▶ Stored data
- - -

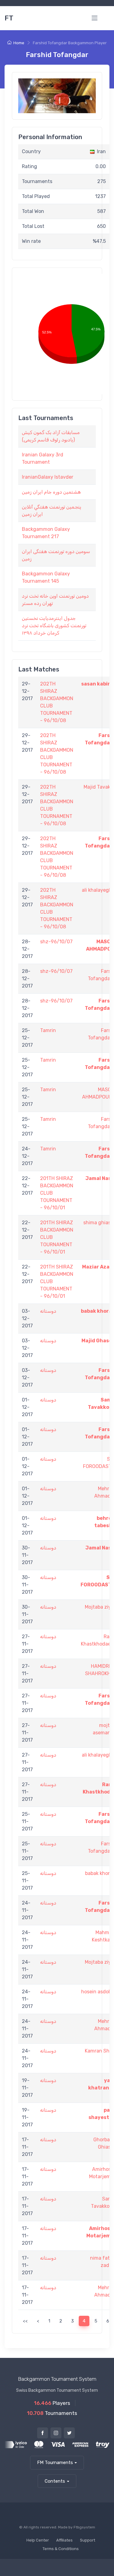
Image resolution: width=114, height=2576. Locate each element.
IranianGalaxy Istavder (47, 477)
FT (9, 18)
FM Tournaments (55, 2462)
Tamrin (48, 1030)
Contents (55, 2481)
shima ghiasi (97, 1222)
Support (87, 2540)
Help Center (37, 2540)
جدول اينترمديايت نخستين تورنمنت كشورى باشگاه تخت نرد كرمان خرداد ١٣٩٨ (54, 625)
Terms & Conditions (61, 2548)
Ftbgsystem (84, 2527)
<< (25, 2321)
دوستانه (48, 1311)
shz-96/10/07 (56, 941)
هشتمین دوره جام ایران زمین (51, 492)
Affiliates (64, 2540)
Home (18, 43)
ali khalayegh (97, 890)
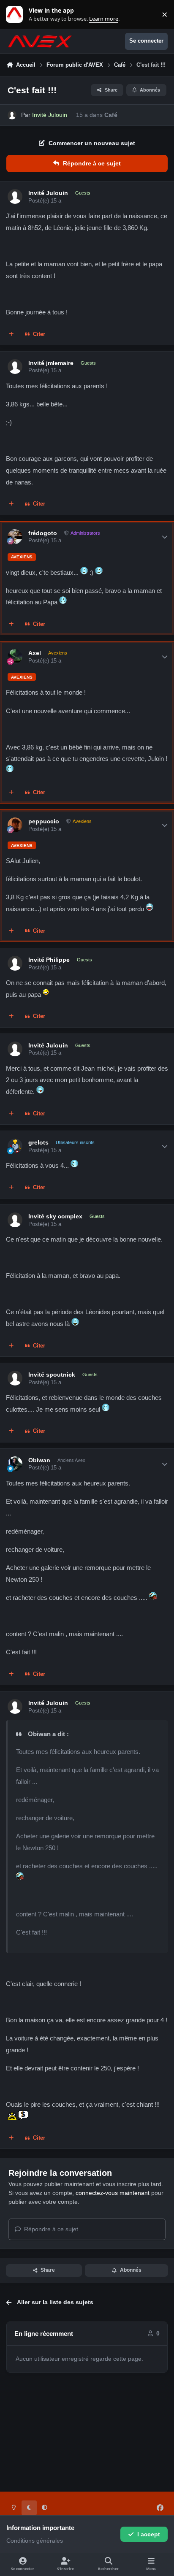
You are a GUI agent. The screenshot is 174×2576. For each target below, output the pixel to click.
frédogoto (42, 533)
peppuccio (43, 821)
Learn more (16, 15)
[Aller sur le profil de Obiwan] (15, 1463)
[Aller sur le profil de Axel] (15, 656)
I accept (148, 2534)
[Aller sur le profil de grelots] (15, 1146)
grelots (38, 1142)
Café (110, 114)
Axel (34, 652)
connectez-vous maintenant (113, 2192)
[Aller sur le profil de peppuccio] (15, 824)
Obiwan (39, 1460)
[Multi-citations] (11, 334)
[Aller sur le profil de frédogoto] (15, 536)
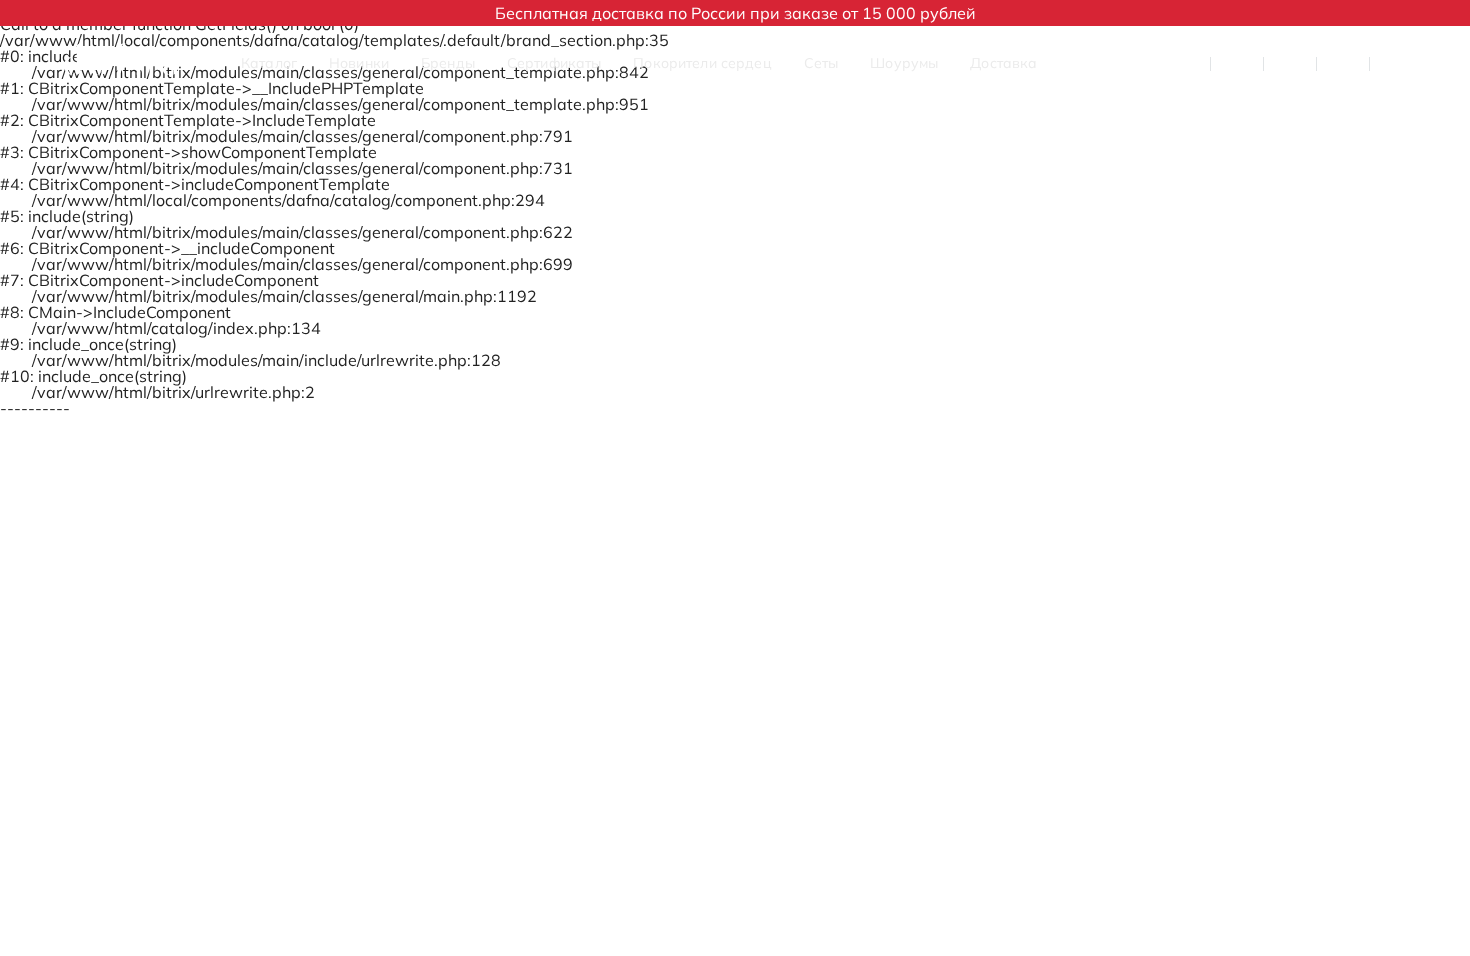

- - -

▶ Task details
Only the lines from the line containing "peppuccio (43, 821)" through the last line of the entries above should be reproduced, word for word and without pictures.

▶ Reply to the task
peppuccio (43, 821)
Learn more (16, 15)
[Aller sur le profil de Obiwan] (15, 1463)
[Aller sur le profil de Axel] (15, 656)
I accept (148, 2534)
[Aller sur le profil de grelots] (15, 1146)
grelots (38, 1142)
Café (110, 114)
Axel (34, 652)
connectez-vous maintenant (113, 2192)
[Aller sur le profil de peppuccio] (15, 824)
Obiwan (39, 1460)
[Multi-citations] (11, 334)
[Aller sur le profil de frédogoto] (15, 536)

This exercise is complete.